Assignment:
From the line below that contains "More information. (1070, 1433)" to the line that contains "Evacuation (973, 186)", repeat every line exactly, both ends included, and nothing else.

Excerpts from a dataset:
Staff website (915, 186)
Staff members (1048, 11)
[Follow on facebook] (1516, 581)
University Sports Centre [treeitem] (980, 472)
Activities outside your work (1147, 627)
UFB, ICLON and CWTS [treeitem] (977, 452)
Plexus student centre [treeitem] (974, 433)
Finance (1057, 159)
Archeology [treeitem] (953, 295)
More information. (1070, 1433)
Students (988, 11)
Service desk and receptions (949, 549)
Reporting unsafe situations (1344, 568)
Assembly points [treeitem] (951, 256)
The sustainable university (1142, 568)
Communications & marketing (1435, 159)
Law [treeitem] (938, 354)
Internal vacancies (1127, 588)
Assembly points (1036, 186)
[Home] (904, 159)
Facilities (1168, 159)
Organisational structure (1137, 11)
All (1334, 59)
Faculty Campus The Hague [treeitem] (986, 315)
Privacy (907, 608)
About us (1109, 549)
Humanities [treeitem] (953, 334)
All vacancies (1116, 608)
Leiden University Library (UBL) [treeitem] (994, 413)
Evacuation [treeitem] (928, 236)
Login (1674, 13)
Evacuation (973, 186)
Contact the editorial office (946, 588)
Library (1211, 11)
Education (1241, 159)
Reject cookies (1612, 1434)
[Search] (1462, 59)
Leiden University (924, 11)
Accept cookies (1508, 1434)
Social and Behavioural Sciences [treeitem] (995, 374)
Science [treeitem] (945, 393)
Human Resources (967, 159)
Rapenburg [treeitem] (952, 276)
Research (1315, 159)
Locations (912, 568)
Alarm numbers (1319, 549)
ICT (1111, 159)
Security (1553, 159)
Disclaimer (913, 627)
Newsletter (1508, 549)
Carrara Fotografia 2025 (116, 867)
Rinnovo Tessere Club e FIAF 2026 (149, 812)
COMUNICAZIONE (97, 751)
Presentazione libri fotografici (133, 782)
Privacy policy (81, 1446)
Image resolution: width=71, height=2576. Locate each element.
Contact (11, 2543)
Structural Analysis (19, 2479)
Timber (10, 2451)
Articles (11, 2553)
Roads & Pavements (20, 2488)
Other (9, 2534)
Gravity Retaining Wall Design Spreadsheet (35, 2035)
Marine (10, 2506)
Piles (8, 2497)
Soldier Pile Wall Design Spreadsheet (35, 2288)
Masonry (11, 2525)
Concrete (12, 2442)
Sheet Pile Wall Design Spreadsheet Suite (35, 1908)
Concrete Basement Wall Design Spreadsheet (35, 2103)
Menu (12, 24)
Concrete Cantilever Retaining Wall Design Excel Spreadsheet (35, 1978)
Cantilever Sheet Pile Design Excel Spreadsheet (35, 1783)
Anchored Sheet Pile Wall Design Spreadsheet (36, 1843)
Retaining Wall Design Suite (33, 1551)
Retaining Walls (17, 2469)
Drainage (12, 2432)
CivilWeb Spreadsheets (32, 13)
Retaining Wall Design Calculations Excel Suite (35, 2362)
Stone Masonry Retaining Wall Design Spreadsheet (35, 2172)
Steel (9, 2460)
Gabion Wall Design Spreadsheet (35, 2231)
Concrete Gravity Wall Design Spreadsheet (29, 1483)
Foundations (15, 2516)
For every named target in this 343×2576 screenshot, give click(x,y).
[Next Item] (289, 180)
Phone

Task result:
More information. (1070, 1433)
Students (988, 11)
Service desk and receptions (949, 549)
Reporting unsafe situations (1344, 568)
Assembly points [treeitem] (951, 256)
The sustainable university (1142, 568)
Communications & marketing (1435, 159)
Law [treeitem] (938, 354)
Internal vacancies (1127, 588)
Assembly points (1036, 186)
[Home] (904, 159)
Facilities (1168, 159)
Organisational structure (1137, 11)
All (1334, 59)
Faculty Campus The Hague [treeitem] (986, 315)
Privacy (907, 608)
About us (1109, 549)
Humanities [treeitem] (953, 334)
All vacancies (1116, 608)
Leiden University Library (UBL) [treeitem] (994, 413)
Evacuation [treeitem] (928, 236)
Login (1674, 13)
Evacuation (973, 186)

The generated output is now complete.